[Exercise data]
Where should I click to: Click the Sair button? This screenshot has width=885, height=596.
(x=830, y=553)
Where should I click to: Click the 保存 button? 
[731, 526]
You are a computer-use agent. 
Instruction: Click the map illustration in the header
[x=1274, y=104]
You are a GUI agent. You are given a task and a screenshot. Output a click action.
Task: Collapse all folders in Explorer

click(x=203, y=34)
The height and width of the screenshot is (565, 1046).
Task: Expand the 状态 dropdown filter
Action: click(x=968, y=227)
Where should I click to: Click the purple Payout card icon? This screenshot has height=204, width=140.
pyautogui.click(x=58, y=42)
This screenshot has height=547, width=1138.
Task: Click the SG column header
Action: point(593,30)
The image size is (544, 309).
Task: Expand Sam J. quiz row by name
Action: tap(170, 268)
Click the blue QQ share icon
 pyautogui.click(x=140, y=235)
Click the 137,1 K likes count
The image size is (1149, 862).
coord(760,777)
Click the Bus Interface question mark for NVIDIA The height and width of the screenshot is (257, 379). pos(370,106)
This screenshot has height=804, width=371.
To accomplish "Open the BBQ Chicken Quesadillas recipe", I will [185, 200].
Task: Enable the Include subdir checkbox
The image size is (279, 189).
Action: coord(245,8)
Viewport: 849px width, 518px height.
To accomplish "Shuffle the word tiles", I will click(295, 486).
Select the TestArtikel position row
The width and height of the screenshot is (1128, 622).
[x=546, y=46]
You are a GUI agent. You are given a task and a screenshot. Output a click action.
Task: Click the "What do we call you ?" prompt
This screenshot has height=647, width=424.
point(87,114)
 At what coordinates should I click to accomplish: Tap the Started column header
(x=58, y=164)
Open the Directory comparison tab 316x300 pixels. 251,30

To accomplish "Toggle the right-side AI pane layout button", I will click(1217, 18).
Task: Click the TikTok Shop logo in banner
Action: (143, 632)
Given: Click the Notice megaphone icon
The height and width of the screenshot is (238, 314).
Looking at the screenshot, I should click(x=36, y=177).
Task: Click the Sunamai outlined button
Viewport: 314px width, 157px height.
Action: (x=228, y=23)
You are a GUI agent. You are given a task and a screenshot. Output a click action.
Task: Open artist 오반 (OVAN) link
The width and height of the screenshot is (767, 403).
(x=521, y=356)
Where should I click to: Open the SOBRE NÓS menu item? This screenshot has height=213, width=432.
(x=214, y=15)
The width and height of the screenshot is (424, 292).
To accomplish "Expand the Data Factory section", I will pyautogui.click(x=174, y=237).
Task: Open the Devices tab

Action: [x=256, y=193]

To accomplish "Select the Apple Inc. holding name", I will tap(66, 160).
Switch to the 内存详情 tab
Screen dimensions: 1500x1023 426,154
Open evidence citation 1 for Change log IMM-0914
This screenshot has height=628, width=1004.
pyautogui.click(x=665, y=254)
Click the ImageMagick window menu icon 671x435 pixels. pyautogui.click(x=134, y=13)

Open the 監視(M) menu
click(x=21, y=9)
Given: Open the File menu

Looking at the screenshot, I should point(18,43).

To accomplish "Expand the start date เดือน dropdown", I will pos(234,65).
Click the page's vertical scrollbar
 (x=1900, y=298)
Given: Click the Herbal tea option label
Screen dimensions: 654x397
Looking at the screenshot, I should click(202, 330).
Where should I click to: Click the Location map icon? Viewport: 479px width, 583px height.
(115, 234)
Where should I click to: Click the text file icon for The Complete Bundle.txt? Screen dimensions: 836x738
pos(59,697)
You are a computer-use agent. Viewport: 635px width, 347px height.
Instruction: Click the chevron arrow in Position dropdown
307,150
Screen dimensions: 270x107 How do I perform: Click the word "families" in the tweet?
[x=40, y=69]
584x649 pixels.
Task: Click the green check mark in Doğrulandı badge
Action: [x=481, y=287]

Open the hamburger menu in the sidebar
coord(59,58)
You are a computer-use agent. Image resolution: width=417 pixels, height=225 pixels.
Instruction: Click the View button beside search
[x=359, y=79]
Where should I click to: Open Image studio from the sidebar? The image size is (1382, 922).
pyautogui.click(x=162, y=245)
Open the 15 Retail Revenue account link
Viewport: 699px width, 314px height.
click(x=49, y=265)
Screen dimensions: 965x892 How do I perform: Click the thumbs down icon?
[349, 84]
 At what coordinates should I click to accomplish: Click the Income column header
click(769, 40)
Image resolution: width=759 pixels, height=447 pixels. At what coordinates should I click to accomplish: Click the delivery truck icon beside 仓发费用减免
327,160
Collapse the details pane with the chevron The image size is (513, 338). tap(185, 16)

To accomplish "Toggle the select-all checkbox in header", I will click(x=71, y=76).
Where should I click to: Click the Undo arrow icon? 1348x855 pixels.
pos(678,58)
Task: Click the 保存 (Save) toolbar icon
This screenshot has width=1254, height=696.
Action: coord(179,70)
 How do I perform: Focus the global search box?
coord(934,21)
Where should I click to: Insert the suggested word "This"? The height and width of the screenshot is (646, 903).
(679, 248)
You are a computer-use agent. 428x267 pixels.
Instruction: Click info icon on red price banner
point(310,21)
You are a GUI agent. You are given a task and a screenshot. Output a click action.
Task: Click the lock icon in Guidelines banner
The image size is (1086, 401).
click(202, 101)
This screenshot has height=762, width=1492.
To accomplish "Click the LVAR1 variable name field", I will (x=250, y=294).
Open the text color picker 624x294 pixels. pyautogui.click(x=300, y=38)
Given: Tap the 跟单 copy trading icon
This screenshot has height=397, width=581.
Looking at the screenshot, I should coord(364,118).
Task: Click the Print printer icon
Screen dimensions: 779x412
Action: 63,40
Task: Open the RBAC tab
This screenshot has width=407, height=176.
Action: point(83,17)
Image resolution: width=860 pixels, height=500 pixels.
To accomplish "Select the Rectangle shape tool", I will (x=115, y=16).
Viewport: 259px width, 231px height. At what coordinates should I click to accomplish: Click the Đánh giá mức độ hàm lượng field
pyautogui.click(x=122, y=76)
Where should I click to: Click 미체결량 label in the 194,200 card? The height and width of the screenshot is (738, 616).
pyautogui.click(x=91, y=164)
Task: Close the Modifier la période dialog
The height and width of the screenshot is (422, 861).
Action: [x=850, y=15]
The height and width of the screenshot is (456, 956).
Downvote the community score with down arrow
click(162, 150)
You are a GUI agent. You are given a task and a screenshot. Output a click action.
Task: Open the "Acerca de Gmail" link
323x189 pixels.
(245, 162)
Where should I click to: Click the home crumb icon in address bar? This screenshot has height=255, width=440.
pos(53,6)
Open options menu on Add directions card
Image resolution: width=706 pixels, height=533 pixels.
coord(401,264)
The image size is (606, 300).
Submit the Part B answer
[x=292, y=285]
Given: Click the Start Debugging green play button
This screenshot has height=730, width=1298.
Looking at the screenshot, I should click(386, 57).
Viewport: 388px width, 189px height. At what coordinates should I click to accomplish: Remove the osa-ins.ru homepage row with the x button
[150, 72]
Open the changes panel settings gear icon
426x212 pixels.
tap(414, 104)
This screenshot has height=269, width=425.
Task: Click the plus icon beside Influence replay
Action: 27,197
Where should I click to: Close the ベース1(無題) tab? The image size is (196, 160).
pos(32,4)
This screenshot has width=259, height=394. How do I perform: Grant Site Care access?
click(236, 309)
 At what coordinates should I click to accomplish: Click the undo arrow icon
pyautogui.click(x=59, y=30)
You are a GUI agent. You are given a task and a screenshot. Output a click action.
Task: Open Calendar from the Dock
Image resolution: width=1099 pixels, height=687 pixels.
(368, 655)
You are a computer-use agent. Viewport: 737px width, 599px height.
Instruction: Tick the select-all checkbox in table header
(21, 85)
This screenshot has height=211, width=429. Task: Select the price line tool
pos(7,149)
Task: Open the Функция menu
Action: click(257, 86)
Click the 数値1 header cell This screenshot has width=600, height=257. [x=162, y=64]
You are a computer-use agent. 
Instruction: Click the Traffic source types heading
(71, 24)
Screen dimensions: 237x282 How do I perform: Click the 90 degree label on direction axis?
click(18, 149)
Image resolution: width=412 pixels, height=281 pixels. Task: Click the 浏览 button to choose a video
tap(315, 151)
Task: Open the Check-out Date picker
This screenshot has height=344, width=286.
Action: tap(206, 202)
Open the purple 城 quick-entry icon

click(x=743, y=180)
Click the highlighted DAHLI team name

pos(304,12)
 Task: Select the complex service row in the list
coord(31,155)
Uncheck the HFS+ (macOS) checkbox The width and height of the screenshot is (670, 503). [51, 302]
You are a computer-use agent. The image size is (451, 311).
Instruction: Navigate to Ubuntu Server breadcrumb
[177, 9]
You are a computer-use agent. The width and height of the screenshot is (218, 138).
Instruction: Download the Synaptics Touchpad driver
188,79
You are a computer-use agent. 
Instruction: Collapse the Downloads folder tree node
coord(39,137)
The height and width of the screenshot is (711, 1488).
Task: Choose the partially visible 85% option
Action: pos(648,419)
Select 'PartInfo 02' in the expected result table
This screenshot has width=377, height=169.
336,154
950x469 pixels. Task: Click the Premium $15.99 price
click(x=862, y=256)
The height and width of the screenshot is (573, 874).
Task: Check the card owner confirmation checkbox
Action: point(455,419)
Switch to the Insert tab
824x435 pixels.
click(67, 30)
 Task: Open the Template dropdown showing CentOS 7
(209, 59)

[Problem to work on] Your answer should consist only of the lines above between the line holding "Submit the Part B answer" and the line holding "Task: Open the Check-out Date picker", inclusive, each transcribed exactly.

[Answer]
Submit the Part B answer
[x=292, y=285]
Given: Click the Start Debugging green play button
This screenshot has height=730, width=1298.
Looking at the screenshot, I should click(386, 57).
Viewport: 388px width, 189px height. At what coordinates should I click to accomplish: Remove the osa-ins.ru homepage row with the x button
[150, 72]
Open the changes panel settings gear icon
426x212 pixels.
tap(414, 104)
This screenshot has height=269, width=425.
Task: Click the plus icon beside Influence replay
Action: 27,197
Where should I click to: Close the ベース1(無題) tab? The image size is (196, 160).
pos(32,4)
This screenshot has width=259, height=394. How do I perform: Grant Site Care access?
click(236, 309)
 At what coordinates should I click to accomplish: Click the undo arrow icon
pyautogui.click(x=59, y=30)
You are a GUI agent. You are given a task and a screenshot. Output a click action.
Task: Open Calendar from the Dock
Image resolution: width=1099 pixels, height=687 pixels.
(368, 655)
You are a computer-use agent. Viewport: 737px width, 599px height.
Instruction: Tick the select-all checkbox in table header
(21, 85)
This screenshot has height=211, width=429. Task: Select the price line tool
pos(7,149)
Task: Open the Функция menu
Action: click(257, 86)
Click the 数値1 header cell This screenshot has width=600, height=257. [x=162, y=64]
You are a computer-use agent. 
Instruction: Click the Traffic source types heading
(71, 24)
Screen dimensions: 237x282 How do I perform: Click the 90 degree label on direction axis?
click(18, 149)
Image resolution: width=412 pixels, height=281 pixels. Task: Click the 浏览 button to choose a video
tap(315, 151)
Task: Open the Check-out Date picker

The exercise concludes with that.